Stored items
____________________

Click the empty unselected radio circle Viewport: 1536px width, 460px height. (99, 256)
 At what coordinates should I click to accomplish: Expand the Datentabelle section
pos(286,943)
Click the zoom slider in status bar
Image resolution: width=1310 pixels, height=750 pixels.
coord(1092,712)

____________________

Requirement
Now write the data shown above out again, word for word.

Reply to the exercise
Click the empty unselected radio circle Viewport: 1536px width, 460px height. (99, 256)
 At what coordinates should I click to accomplish: Expand the Datentabelle section
pos(286,943)
Click the zoom slider in status bar
Image resolution: width=1310 pixels, height=750 pixels.
coord(1092,712)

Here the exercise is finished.